*Aim of the exercise*
Extract every line from the records below that contains the string "size", matching case exactly.

*Dataset rows*
-=-=-
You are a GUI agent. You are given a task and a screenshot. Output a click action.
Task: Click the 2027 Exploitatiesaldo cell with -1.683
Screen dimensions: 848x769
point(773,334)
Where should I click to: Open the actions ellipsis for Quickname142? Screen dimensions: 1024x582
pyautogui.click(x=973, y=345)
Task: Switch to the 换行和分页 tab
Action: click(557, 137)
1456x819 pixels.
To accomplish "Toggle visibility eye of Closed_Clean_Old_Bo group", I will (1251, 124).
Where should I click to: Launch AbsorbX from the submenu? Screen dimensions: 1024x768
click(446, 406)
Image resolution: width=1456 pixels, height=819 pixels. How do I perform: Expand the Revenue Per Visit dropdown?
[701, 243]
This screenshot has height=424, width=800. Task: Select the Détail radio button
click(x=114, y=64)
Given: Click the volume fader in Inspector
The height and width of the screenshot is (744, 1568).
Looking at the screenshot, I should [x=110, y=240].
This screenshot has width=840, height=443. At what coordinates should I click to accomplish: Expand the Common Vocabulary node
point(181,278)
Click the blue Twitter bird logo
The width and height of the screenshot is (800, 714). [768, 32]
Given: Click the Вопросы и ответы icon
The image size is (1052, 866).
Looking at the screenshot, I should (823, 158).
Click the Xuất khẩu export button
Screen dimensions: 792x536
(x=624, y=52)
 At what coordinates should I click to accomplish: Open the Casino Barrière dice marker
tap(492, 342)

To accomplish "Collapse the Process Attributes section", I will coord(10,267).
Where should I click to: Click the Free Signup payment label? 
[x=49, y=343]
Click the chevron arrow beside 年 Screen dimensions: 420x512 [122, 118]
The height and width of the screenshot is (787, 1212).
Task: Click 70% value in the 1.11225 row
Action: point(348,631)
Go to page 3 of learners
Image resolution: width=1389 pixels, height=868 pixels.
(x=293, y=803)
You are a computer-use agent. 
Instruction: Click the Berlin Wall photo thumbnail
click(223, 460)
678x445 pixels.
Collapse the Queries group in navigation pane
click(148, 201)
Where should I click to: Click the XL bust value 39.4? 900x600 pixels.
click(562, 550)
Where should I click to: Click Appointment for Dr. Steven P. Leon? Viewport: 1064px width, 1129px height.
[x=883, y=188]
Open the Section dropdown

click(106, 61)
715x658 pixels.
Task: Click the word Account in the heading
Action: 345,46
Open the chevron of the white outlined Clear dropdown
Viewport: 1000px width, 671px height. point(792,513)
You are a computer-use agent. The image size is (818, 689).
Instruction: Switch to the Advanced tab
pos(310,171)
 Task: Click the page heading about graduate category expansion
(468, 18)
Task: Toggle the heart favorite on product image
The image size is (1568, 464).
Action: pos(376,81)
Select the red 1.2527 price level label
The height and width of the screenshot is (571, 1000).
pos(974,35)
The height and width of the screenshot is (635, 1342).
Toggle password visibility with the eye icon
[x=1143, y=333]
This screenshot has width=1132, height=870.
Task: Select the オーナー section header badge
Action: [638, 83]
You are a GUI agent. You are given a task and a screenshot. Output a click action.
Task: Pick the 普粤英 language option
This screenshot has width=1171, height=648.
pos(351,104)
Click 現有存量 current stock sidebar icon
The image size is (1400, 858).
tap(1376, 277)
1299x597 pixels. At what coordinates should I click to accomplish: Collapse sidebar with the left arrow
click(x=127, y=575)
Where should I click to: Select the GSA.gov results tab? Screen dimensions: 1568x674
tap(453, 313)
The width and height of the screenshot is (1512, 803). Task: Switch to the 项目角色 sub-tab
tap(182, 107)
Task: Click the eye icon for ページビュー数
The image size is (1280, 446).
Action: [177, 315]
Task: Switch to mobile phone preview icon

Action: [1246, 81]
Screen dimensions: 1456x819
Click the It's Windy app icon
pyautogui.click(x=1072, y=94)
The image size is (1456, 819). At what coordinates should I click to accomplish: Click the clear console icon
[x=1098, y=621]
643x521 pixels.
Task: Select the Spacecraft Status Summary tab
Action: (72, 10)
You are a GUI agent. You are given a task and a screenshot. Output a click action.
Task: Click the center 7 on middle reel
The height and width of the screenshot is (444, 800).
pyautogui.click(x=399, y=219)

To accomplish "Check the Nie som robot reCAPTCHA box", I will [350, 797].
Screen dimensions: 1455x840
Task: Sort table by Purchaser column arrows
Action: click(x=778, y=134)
-=-=-
*Task output*
The image size is (1052, 866).
You are a computer-use agent. The image size is (818, 689).
The image size is (1568, 464).
The image size is (1400, 858).
The image size is (1280, 446).
The image size is (1456, 819). At what coordinates should I click to accomplish: Click the clear console icon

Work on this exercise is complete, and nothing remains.